Monday, January 9, 2012

A FEW GOOD MEN ARE FEWER

In December, 2011, Vaclav Havel died. He was the leader of the 1989 "Velvet Revolution" that overthrew communism in Czechoslovakia and brought democracy to that country. He became the first and only president of Czechoslovakia and the first president of the Czech Republic after Slovakia became independent.

It is a paradox that media in the United States gave limited attention to Havel's passing, although he defeated communism. Yet, the media gave extensive coverage to the death of the North Korean communist leader a couple of weeks later.

Communism, or for that matter any dictatorship government, can be viewed as the ultimate form of government regulation. Havel referred to communism as an attempt to impose "holistic social engineering." (Havel, The Art of the Impossible, p. 203). "It was an attempt, on the basis of a few propositions masquerading as the only scientific truth, to organize all of life according to a single model, and to subject it to central planning and control regardless of whether or not that was what life wanted." (Id. at p. 89).

Havel also said: "By its very nature, life is infinitely colorful and varied. We are constantly being astonished by something new in the rich fabric of social relations, interests, and activities. It simply cannot be predicted, yet alone be planned for or regulated....Democracy is a system based on trust in the human sense of responsibility, which it ought to awaken and cultivate. Democracy and civil society are thus two sides of the same coin." (Id. at p.145).

Government regulation in the United States of commercial and personal activities, including water and wastewater operations, is an ever-expanding phenomenon. Administrative agencies engage in rule-making based upon staff input and often with limited public comment or a public evidentiary hearing. If a hearing is held, evidentiary rules often are relaxed or ignored. As a result, rule-making can have a potential for unspoken agendas, social engineering and unreasonable burdens on those affected.

Those in the water and wastewater operations community-no matter how small or large- have a responsibility to monitor rule-making proceedings that may affect them and to address questions and concerns to the regulatory agency involved. Most agencies have some mechanisms to present these concerns in rule-making proceedings, and if not, court challenges may be available. The time to challenge a regulation which imposes costs in excess of benefits or is unreasonably burdensome, for example, is not when an operator is sued for non-compliance. It is when the regulation is being considered for adoption.

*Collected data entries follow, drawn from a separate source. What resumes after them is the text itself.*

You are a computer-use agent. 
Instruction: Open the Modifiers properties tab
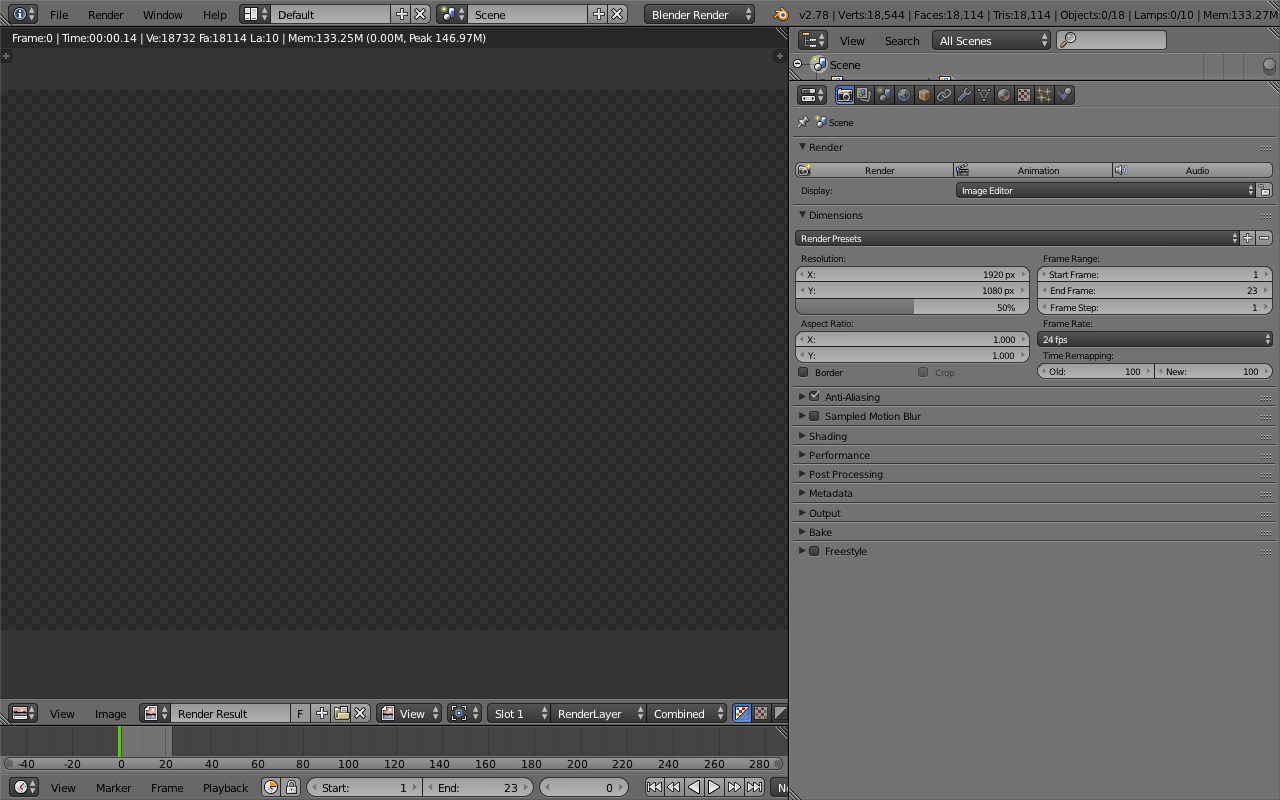(964, 94)
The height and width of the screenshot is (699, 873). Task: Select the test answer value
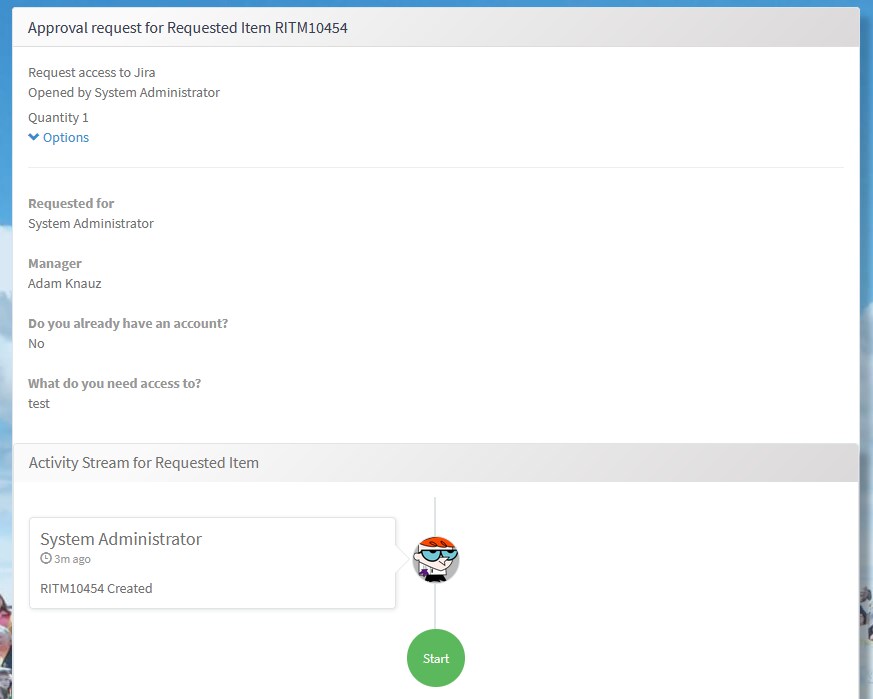39,403
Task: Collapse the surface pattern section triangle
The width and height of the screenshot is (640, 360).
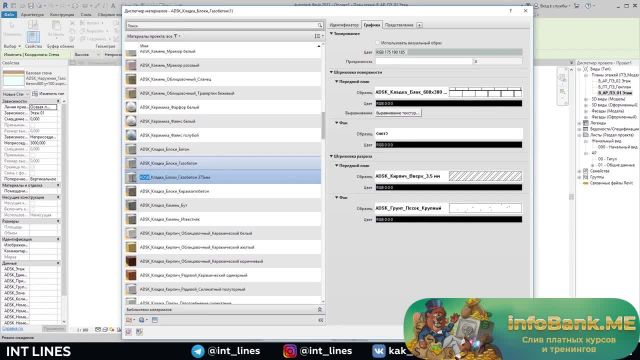Action: [331, 72]
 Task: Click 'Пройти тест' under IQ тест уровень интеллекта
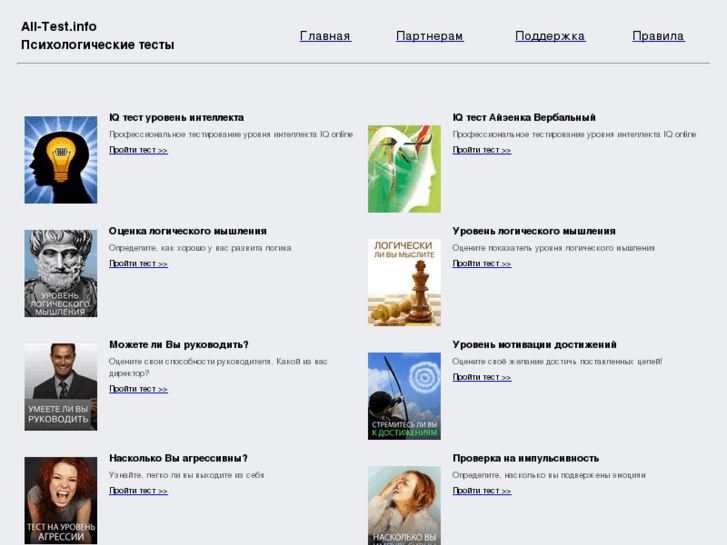coord(138,150)
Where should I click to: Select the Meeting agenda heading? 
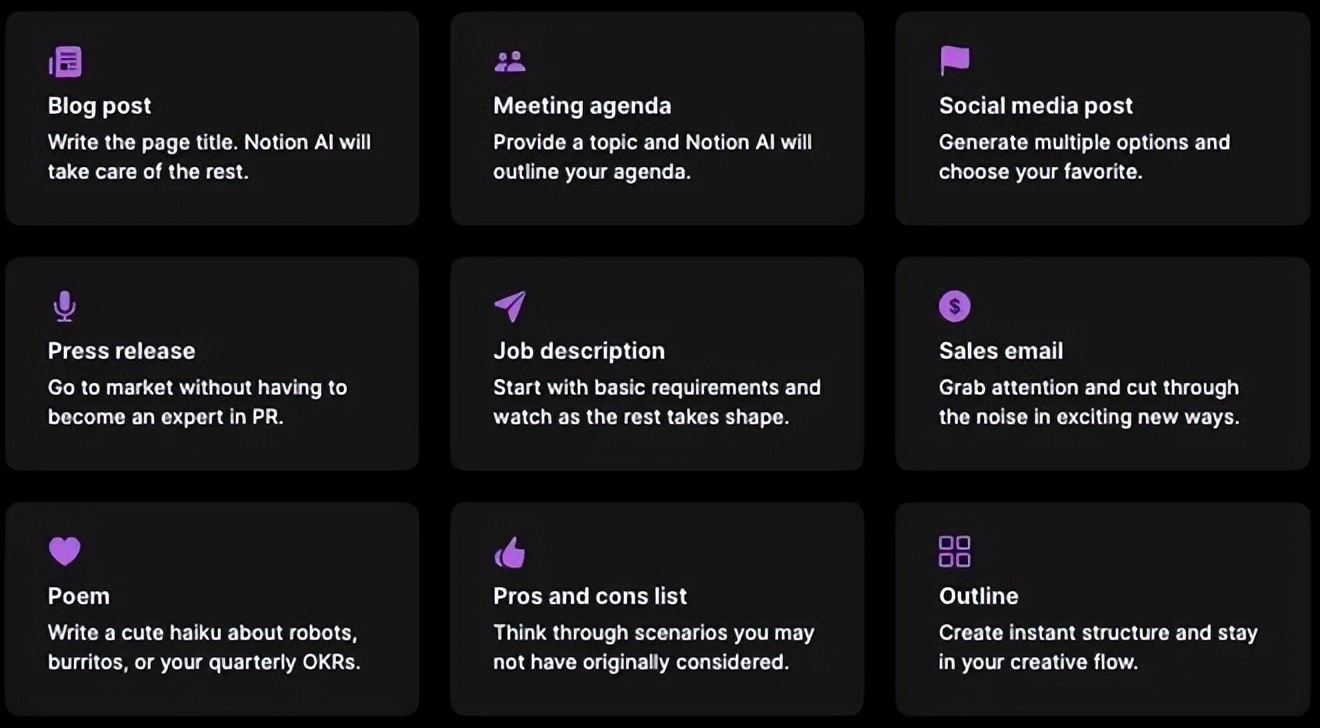582,106
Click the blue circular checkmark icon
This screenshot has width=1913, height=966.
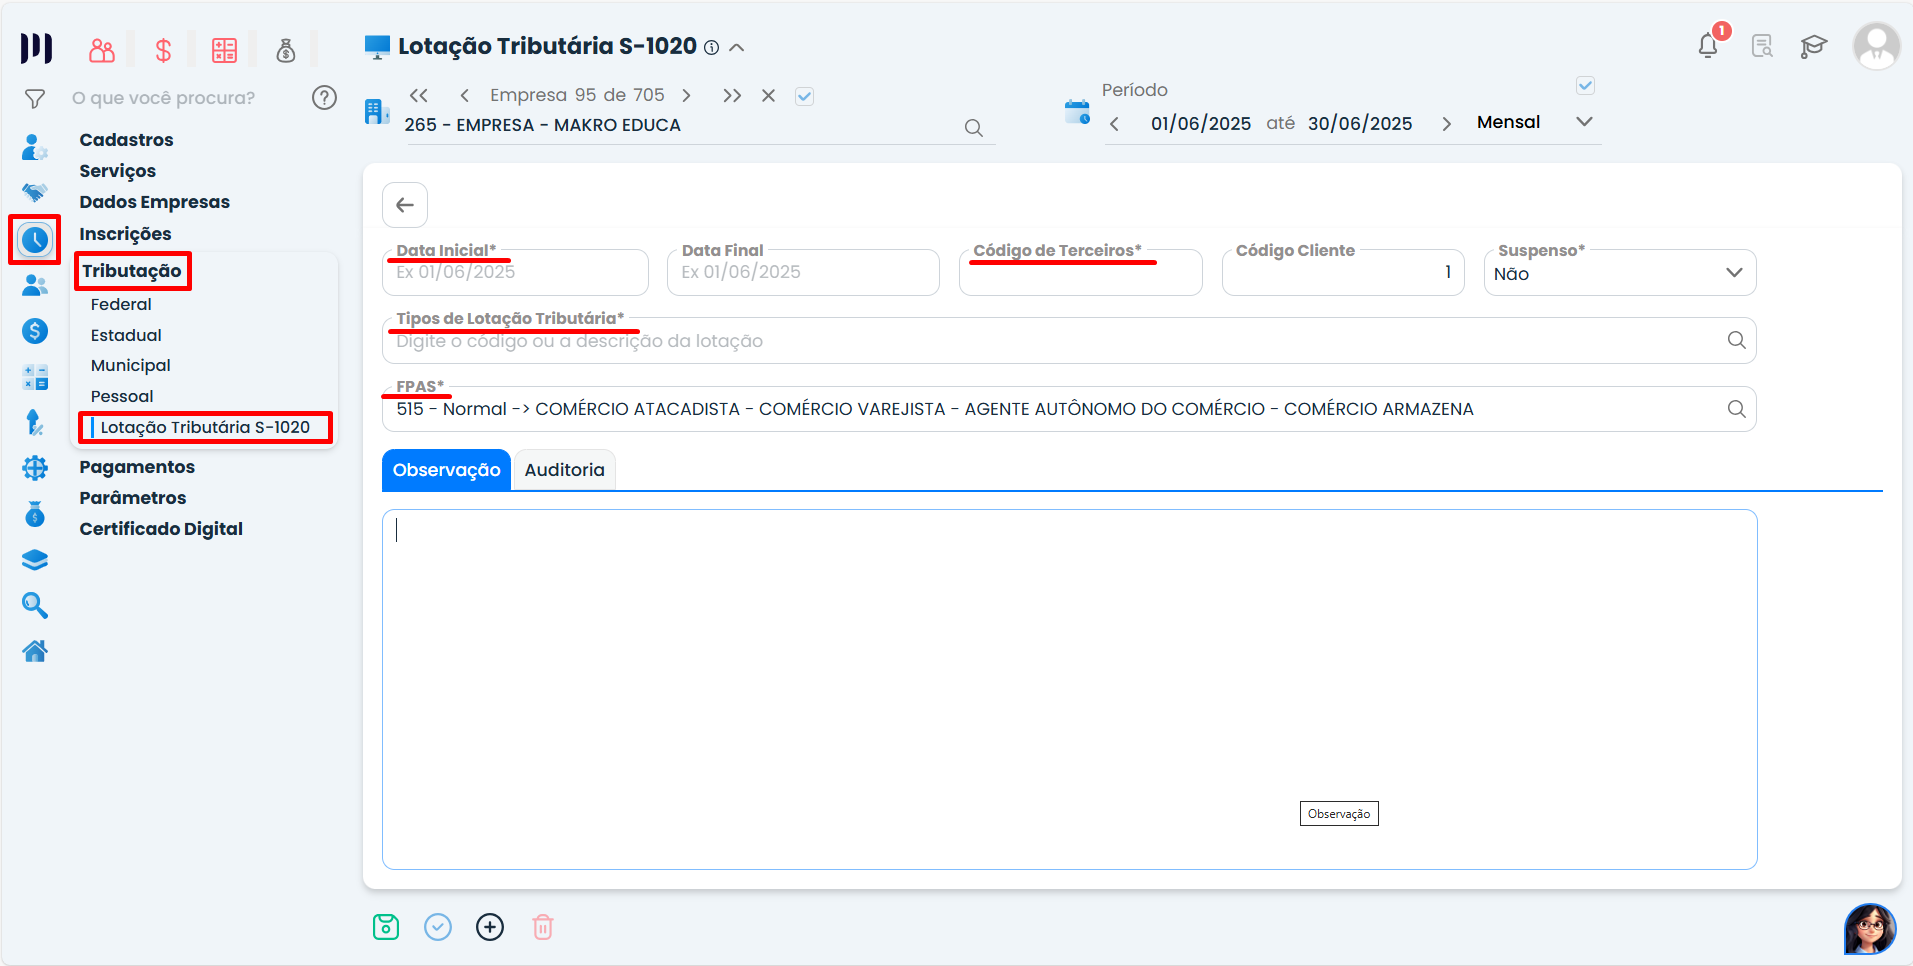click(438, 927)
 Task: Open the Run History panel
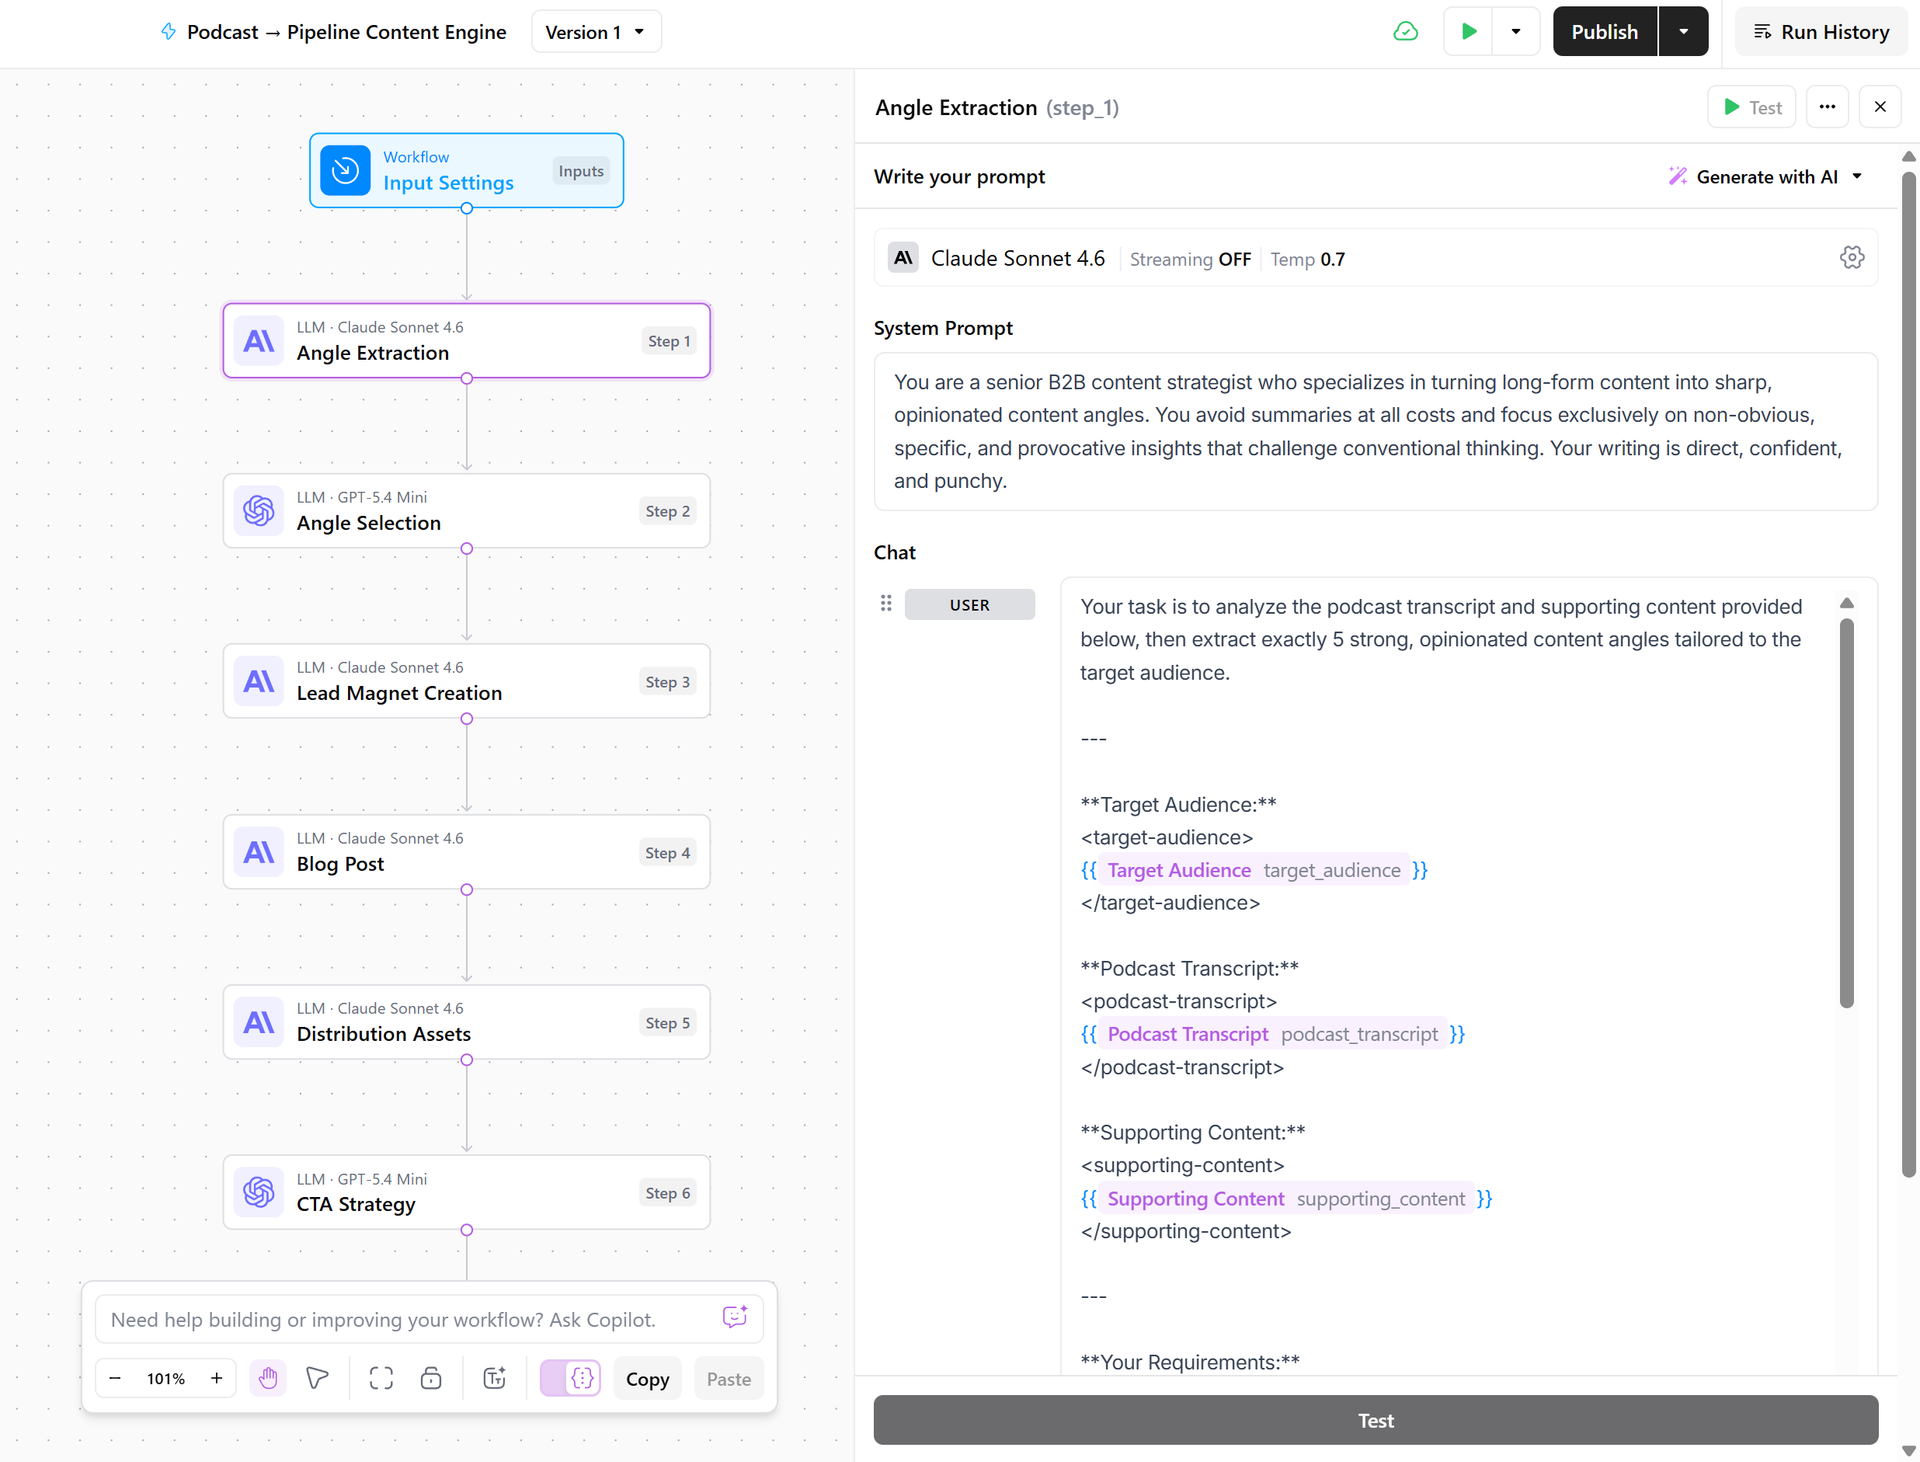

Havel did not disdain all regulation, particularly environmental regulation. However, his message was that environmental regulation must be free of broad social engineering and pie in the sky dreaming. " I believe you should read the message coming to you from our part of the world as an appeal to protect the world against all those who despise the mystery of Being, whether they be cynical businessmen with only the interests of their corporations at heart, or left-wing saviors high on cheap idealogical utopias. Both lack what I would call a metaphysical anchor, and a consciousness of our obligation to it." (Id. at 80-89).

And, so, a thoughtful man has passed into history, but he gave us something to think about.